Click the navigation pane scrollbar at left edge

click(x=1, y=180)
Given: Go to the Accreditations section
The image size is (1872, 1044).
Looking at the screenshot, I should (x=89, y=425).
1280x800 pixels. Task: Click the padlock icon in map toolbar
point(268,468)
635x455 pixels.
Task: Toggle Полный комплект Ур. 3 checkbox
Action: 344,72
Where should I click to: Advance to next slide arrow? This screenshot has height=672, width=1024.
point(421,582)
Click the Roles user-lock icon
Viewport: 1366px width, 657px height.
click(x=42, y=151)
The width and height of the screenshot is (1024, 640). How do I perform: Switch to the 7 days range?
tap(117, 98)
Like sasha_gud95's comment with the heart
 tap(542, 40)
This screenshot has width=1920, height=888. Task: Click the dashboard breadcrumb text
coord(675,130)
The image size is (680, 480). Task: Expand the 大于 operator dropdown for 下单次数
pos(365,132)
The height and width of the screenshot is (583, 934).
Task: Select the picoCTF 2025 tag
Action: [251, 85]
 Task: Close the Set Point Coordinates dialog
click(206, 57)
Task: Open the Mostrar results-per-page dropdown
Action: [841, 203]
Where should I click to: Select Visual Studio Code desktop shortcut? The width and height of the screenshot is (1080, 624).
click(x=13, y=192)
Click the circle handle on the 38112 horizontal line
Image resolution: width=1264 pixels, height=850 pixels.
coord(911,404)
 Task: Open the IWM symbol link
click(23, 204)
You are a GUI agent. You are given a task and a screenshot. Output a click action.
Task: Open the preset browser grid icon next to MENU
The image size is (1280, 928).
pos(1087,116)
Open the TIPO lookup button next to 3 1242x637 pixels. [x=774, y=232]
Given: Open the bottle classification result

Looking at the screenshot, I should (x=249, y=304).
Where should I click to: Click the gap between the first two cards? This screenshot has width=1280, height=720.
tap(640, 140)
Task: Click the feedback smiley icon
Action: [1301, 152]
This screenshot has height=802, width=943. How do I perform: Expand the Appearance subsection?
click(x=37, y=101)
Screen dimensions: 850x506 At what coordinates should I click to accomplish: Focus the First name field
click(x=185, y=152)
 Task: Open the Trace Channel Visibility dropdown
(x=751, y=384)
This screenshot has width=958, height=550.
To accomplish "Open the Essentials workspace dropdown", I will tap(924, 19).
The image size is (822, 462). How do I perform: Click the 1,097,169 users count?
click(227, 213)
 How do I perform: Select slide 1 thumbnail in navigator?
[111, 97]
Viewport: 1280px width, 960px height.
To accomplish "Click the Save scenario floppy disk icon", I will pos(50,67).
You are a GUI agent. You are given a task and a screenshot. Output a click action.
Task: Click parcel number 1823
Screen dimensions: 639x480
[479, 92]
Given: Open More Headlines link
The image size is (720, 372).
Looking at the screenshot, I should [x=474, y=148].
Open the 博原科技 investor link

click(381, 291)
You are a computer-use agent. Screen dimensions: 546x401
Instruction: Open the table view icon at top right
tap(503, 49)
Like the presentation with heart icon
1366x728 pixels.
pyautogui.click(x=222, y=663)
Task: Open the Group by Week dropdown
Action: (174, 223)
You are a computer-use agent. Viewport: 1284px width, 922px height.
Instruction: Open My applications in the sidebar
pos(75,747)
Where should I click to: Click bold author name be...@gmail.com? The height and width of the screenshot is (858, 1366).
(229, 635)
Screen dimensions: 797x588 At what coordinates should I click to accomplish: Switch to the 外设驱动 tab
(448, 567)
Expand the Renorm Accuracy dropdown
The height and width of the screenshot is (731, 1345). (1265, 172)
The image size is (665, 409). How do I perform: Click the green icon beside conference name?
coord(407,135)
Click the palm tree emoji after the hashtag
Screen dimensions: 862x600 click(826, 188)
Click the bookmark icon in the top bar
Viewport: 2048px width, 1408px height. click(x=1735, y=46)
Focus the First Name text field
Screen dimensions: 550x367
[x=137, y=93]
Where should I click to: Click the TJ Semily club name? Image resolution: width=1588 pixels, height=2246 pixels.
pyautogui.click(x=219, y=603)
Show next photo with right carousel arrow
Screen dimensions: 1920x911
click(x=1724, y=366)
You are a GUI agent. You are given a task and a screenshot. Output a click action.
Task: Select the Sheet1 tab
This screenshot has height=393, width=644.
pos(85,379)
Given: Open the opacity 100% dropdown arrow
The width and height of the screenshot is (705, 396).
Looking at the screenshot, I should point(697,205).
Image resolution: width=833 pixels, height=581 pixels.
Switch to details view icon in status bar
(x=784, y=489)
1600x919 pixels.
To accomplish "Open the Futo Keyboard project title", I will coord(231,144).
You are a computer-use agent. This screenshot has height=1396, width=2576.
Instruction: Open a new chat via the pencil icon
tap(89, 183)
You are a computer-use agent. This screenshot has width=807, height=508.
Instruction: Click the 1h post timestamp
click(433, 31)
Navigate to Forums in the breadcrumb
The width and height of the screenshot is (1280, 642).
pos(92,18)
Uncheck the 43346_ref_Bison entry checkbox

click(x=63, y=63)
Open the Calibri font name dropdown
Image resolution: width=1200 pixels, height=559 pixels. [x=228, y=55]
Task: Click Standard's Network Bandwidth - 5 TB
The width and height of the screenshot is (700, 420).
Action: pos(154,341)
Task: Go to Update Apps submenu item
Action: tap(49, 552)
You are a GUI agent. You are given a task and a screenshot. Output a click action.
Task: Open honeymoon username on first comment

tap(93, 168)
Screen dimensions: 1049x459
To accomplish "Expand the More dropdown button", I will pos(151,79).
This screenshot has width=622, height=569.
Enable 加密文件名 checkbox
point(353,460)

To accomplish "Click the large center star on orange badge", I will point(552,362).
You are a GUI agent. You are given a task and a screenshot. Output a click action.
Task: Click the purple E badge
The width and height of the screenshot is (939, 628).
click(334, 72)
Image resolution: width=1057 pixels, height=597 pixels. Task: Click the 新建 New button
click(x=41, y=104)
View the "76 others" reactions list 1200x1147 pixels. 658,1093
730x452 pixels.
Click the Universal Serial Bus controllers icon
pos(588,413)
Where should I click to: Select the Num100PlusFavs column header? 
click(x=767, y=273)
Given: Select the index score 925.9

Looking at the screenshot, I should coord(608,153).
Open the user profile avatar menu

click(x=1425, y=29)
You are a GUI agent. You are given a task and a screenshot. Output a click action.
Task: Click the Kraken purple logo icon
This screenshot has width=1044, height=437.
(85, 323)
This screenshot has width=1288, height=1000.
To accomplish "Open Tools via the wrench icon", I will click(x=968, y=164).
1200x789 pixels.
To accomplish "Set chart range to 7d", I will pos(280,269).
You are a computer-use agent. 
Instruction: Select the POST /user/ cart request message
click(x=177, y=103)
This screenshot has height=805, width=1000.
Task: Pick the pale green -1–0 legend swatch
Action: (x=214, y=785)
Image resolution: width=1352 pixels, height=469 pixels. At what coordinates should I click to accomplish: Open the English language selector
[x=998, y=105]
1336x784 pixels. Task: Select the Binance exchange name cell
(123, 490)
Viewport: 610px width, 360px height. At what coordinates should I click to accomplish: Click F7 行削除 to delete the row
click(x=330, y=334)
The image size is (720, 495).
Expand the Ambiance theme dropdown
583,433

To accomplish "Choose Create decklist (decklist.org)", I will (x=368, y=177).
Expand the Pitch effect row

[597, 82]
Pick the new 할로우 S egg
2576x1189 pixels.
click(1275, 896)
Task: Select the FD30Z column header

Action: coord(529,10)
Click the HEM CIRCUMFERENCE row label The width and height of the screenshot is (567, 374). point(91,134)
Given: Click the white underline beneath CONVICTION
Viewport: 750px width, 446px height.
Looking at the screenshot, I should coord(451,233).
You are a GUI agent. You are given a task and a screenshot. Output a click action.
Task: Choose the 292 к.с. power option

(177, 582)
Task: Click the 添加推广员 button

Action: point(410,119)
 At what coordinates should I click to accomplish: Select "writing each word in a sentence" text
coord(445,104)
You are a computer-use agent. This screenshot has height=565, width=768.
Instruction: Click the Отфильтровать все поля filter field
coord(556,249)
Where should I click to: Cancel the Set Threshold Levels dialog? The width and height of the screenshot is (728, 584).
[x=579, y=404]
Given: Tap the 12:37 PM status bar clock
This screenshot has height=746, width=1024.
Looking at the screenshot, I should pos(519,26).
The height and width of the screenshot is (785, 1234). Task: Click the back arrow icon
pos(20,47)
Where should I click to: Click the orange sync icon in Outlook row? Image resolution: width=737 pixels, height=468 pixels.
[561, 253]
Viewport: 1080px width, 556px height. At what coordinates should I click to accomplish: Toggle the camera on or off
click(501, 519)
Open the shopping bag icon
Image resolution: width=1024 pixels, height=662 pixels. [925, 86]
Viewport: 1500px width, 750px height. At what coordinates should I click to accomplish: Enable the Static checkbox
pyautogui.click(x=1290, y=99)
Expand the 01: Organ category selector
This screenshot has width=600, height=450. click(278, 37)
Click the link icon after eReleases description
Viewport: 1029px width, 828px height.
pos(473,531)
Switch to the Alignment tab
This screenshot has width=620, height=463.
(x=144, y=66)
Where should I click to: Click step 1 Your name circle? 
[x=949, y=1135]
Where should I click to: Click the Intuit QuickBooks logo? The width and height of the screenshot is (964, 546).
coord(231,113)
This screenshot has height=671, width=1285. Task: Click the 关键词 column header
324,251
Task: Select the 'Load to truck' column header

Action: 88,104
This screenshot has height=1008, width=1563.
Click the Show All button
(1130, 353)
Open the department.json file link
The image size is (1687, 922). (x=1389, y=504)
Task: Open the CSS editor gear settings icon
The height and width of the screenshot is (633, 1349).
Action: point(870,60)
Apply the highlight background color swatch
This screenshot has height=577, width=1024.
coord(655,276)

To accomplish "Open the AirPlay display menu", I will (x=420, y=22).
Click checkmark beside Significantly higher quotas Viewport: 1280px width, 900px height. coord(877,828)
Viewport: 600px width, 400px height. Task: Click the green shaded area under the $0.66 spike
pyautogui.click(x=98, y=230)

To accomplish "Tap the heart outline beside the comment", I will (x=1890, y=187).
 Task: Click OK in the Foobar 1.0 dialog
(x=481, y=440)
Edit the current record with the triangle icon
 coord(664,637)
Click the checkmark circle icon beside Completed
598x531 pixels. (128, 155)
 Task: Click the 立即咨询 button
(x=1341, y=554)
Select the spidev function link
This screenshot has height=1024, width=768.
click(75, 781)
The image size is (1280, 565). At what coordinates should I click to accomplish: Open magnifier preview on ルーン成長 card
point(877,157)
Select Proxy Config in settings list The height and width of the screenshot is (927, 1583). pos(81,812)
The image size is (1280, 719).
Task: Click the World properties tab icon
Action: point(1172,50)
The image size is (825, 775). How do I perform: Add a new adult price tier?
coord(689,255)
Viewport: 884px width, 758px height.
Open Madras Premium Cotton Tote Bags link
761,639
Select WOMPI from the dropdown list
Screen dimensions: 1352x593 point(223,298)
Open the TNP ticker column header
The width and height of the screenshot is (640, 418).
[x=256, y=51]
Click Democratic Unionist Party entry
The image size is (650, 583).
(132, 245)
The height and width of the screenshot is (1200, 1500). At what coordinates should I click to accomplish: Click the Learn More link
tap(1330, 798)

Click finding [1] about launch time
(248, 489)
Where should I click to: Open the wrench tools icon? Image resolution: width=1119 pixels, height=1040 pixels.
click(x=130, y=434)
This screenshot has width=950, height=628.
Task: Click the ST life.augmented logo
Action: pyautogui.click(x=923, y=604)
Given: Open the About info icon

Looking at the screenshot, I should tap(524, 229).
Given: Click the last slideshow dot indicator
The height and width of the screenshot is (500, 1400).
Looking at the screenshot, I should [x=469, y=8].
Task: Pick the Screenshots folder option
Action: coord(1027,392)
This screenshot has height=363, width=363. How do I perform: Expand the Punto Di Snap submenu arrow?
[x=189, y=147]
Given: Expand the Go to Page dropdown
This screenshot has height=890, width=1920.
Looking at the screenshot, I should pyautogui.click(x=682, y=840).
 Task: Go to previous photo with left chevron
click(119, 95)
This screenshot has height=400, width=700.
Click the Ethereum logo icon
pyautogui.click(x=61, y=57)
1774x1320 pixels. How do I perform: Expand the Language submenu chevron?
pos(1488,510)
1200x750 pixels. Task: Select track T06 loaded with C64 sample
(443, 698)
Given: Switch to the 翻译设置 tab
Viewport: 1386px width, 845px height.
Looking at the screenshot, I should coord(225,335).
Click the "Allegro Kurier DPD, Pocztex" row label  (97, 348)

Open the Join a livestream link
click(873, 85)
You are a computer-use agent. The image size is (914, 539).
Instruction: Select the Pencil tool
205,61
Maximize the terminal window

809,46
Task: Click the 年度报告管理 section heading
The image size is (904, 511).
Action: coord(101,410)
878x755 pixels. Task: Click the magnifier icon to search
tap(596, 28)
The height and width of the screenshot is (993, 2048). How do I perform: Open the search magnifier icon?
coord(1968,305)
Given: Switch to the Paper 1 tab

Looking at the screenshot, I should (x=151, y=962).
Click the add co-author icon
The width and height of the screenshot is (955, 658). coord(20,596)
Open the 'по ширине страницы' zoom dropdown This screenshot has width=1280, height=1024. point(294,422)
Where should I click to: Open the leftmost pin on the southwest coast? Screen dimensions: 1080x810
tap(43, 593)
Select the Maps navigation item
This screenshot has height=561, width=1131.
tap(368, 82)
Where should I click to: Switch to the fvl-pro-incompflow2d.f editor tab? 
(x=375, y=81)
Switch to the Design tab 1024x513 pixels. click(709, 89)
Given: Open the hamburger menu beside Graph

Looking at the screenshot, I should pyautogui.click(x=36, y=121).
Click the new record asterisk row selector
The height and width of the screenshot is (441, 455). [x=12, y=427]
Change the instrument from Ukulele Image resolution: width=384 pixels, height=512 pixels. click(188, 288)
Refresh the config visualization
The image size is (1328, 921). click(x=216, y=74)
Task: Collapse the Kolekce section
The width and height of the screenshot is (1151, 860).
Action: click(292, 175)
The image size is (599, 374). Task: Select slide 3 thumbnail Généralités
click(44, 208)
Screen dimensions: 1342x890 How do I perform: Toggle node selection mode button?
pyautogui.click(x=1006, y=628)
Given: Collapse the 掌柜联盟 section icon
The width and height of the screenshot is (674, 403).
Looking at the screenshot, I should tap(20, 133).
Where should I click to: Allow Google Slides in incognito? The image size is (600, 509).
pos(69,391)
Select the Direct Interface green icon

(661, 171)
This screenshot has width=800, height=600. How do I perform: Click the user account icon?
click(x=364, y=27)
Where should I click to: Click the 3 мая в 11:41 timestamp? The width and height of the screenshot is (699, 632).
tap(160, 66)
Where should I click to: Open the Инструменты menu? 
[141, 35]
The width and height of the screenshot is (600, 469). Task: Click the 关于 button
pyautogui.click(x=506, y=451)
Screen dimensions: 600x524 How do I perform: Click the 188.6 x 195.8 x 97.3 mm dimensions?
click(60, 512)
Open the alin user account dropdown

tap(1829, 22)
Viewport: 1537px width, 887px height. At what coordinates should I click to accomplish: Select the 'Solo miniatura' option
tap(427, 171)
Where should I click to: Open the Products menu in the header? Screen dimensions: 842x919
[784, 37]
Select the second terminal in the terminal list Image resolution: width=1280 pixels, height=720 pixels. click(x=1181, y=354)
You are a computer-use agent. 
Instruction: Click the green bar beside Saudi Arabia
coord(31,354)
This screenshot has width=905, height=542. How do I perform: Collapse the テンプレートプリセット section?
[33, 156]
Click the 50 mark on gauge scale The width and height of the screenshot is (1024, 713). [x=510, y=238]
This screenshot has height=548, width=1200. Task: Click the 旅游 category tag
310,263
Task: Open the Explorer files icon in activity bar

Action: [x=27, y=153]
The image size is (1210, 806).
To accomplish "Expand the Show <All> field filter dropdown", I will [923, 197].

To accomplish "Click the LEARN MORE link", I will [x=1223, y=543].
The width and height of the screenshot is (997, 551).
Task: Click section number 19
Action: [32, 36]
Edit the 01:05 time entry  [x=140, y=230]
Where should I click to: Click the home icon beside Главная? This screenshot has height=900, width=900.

WORK ORDER:
Nothing but a number is expected: the count of lines in the data that include the word "label".

WRITTEN RESPONSE:
2